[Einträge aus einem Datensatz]
<<<<
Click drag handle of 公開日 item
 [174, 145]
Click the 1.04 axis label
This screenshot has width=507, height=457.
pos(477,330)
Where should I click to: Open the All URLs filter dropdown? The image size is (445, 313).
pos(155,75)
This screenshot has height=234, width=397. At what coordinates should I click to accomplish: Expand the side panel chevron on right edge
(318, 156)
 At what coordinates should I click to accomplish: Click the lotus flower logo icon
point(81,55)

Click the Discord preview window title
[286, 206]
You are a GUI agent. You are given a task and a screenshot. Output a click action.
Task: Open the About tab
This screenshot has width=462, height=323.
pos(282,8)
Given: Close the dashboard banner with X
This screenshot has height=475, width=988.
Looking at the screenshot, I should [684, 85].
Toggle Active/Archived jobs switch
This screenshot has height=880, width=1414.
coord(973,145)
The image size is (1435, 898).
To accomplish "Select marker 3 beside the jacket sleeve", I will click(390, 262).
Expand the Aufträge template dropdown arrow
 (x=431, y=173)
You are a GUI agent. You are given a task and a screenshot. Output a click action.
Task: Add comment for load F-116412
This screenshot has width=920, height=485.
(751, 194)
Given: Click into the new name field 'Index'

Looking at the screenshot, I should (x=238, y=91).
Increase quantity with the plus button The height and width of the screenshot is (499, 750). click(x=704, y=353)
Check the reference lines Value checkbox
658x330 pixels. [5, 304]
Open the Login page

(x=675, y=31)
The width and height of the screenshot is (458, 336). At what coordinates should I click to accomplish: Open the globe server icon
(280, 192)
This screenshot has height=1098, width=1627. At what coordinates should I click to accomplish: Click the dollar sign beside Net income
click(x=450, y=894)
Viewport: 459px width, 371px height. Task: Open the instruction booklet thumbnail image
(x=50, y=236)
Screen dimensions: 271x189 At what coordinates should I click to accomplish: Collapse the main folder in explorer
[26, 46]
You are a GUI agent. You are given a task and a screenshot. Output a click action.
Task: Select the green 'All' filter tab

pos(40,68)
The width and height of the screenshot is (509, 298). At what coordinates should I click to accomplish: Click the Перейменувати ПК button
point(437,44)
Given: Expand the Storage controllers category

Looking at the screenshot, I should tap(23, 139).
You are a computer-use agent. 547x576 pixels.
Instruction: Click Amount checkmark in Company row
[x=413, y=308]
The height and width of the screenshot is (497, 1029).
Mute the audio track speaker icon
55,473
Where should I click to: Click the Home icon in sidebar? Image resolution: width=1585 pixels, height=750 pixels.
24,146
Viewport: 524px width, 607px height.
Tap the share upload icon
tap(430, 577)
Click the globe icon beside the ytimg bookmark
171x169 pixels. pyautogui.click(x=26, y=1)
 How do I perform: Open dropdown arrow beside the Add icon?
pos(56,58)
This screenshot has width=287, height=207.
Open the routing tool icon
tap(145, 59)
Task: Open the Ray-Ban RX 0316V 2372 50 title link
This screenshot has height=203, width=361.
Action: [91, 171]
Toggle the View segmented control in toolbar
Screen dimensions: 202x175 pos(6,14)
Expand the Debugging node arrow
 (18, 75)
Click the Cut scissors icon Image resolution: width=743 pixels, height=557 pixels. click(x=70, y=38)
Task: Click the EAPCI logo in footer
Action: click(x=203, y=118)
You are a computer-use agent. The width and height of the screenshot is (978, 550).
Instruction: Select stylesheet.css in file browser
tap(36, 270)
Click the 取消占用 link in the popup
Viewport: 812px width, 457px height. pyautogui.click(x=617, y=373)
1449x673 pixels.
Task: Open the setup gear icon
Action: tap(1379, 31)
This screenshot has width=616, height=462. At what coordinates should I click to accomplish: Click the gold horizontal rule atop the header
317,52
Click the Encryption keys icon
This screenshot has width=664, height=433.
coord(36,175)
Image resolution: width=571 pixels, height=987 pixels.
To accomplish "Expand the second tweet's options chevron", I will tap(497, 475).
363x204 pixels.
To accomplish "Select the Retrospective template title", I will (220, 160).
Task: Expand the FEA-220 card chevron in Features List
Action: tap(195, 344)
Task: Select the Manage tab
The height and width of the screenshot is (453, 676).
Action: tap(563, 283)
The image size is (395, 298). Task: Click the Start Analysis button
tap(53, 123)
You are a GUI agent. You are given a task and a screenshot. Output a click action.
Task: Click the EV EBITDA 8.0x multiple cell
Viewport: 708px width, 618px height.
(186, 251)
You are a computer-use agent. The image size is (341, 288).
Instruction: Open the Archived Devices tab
>>>>
Tausche in den Zeilen des Materials, beginnend mit der Zeile mit „You are a computer-use agent. 547x576 pixels.“ und weiter bis einschließlich der Zeile mit „Action: tap(1379, 31)“, „Instruction“ gegen „Directive“ aus. Gib nur diese Zeilen wieder und lass alles andere darin unverändert.

Gelöste Aufgabe
You are a computer-use agent. 547x576 pixels.
Directive: Click Amount checkmark in Company row
[x=413, y=308]
The height and width of the screenshot is (497, 1029).
Mute the audio track speaker icon
55,473
Where should I click to: Click the Home icon in sidebar? Image resolution: width=1585 pixels, height=750 pixels.
24,146
Viewport: 524px width, 607px height.
Tap the share upload icon
tap(430, 577)
Click the globe icon beside the ytimg bookmark
171x169 pixels. pyautogui.click(x=26, y=1)
 How do I perform: Open dropdown arrow beside the Add icon?
pos(56,58)
This screenshot has width=287, height=207.
Open the routing tool icon
tap(145, 59)
Task: Open the Ray-Ban RX 0316V 2372 50 title link
This screenshot has height=203, width=361.
Action: [91, 171]
Toggle the View segmented control in toolbar
Screen dimensions: 202x175 pos(6,14)
Expand the Debugging node arrow
 (18, 75)
Click the Cut scissors icon Image resolution: width=743 pixels, height=557 pixels. click(x=70, y=38)
Task: Click the EAPCI logo in footer
Action: click(x=203, y=118)
You are a computer-use agent. The width and height of the screenshot is (978, 550).
Directive: Select stylesheet.css in file browser
tap(36, 270)
Click the 取消占用 link in the popup
Viewport: 812px width, 457px height. pyautogui.click(x=617, y=373)
1449x673 pixels.
Task: Open the setup gear icon
Action: tap(1379, 31)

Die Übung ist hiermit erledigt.